Além das questões referentes à qualidade de vida, o Irbem também pesquisa a impressão das pessoas perante serviços e instituições públicas e calcula um índice de Bem-Estar da Cidade (4,8 em 2013; 5,1 em 2014).
Reajuste das tarifas
Finalmente, a pesquisa mostrou também que 68% da população paulistana utilizam ônibus como meio de transporte, e que a média de espera no ponto de ônibus caiu de 25 minutos (2013) para 20 minutos (2014). No entanto, o quesito “Tarifas do transporte público” foi um dos piores avaliados (nota 4), e recebeu notas de 1 a 5 de mais de 74% dos entrevistados.

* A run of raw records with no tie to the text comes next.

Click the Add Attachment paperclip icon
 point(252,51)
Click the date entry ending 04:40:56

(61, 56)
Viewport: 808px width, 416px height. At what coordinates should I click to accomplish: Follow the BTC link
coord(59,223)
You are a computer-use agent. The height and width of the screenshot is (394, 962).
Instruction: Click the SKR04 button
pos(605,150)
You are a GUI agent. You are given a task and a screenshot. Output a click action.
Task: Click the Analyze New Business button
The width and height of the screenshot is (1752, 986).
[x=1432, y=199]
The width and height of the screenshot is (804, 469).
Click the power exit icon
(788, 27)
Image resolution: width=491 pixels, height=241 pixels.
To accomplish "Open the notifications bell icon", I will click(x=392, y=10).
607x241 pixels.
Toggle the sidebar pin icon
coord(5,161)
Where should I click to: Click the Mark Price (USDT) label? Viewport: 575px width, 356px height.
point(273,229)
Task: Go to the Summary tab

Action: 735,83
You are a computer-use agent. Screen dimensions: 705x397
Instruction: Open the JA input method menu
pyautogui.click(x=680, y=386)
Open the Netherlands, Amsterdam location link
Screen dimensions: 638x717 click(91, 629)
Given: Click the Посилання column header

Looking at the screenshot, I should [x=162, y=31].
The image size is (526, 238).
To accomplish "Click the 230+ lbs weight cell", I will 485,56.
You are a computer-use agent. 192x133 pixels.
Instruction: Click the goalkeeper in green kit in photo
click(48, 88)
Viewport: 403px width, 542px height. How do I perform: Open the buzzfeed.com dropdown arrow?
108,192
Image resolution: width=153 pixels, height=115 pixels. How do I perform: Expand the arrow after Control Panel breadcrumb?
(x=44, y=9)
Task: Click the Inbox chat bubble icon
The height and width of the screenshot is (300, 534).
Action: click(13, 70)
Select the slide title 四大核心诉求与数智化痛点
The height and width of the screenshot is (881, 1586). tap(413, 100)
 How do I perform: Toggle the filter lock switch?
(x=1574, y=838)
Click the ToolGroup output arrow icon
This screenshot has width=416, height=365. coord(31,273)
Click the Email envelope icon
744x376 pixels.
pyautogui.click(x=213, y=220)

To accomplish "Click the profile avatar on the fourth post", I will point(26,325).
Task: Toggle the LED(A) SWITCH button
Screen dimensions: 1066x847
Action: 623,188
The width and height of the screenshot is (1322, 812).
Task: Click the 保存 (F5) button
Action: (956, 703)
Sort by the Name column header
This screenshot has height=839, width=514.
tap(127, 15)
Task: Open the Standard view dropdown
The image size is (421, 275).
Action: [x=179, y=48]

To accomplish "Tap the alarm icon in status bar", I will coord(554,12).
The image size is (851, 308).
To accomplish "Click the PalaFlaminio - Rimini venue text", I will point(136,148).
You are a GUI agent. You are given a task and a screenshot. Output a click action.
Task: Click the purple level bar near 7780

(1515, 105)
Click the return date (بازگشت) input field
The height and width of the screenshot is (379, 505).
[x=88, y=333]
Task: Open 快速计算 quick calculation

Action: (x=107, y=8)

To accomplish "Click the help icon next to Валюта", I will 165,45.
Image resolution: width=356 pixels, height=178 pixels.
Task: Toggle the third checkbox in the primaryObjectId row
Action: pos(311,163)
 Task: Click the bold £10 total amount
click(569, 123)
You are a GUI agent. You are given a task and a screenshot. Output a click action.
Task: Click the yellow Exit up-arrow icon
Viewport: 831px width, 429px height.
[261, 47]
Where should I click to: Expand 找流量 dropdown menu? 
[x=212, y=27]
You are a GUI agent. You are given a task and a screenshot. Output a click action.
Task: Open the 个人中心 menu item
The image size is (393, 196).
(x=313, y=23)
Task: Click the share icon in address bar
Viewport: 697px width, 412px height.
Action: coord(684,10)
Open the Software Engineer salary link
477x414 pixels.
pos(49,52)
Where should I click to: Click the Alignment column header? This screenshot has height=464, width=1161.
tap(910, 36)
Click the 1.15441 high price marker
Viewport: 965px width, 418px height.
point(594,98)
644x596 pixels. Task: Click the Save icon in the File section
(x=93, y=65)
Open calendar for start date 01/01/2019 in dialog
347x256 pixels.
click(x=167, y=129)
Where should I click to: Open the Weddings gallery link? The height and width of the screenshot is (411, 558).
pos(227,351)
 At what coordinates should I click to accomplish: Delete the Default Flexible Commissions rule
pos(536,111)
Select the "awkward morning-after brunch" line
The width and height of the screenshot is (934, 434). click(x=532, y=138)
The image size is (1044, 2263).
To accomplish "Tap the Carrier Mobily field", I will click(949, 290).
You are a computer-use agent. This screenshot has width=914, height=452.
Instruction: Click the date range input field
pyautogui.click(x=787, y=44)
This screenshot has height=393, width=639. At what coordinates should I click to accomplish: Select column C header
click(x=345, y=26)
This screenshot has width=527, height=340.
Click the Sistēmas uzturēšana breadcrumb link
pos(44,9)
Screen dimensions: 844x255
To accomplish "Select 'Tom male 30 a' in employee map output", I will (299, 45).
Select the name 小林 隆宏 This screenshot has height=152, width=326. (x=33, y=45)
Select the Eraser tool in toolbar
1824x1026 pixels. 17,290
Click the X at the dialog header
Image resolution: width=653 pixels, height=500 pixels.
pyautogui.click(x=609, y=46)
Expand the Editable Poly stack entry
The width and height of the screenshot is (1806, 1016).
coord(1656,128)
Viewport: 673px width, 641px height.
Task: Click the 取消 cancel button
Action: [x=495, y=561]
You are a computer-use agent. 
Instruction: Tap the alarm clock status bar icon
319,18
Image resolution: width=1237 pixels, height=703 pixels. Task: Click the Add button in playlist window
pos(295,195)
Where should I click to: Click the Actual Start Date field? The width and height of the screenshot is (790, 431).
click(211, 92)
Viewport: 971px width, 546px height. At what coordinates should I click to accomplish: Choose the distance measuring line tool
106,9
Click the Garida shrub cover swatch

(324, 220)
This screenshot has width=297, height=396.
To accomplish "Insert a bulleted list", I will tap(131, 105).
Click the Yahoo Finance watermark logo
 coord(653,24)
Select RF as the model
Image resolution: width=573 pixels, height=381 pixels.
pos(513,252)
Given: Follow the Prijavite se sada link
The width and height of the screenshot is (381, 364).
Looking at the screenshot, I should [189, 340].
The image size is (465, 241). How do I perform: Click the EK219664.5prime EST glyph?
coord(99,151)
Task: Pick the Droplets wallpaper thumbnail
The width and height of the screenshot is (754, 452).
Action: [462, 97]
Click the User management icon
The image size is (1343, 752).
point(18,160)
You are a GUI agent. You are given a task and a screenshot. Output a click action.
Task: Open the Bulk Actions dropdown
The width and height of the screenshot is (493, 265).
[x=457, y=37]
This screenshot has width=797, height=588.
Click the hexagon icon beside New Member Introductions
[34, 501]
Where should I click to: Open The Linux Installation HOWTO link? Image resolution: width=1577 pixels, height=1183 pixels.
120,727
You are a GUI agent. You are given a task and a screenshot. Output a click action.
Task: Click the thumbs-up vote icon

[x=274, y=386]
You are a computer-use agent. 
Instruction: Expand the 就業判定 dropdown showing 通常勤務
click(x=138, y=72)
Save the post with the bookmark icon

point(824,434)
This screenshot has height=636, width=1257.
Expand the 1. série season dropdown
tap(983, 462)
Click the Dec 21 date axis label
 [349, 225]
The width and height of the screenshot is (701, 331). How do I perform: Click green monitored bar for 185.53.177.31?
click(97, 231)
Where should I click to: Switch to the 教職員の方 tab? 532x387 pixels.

…e outros que pioraram consideravelmente:
*Condições de trabalho (de 6,3 para 5,9)
*Renda (de 5,8 para 5,3)
*Programas de prevenção da gravidez na adolescência (de 5 para 4,5)
*Frequência com que lê jornais, livros e revistas (5,3 para 4,8)
*Cuidados com a saúde (6,6 para 5,6)
*Coleta seletiva em seu bairro (de 5,5 para 4,8)
*Despoluição e preservação de rios, lagos e represas (4,2 para 3,8)
*Qualidade da moradia (de 6,2 para 5,8)
À época da pesquisa, porém, a tarifa ainda não tinha sido elevada. Os novos preços estão em prática desde o dia 6/1 e o Movimento Passe Livre realizará hoje o quarto grande ato contra o aumento das passagens.
O prefeito não quis comentar sobre as chances de revogar o ajuste. “Hoje, são o tesouro municipal e a tarifa que sustentam o sistema. Se tivéssemos outra forma de financiamento poderíamos avançar mais do que já estamos avançando”, defendeu, referindo-se aos benefícios estendidos aos idosos e estudantes da rede pública e cursos técnicos (passe livre para 48 viagens por mês), além de iniciativas como o Bilhete Único Mensal.
Haddad argumenta que a tarifa aumentou menos que a inflação do período. “A gestão tem se esforçado muito no sentido da mobilidade. E também tem havido um direcionamento de recursos para aumento do subsídio”, declarou. “A prefeitura está aberta para o diálogo, mas um avanço mais significativo depende de uma fonte de financiamento.”
Ele voltou a defender a tese de que os tributos sobre a gasolina deveriam ser municipalizados, em vias de garantir aos prefeitos recursos que proporcionem a modicidade tarifária (passagens a preços módicos, com valores muito perto do preço de custo).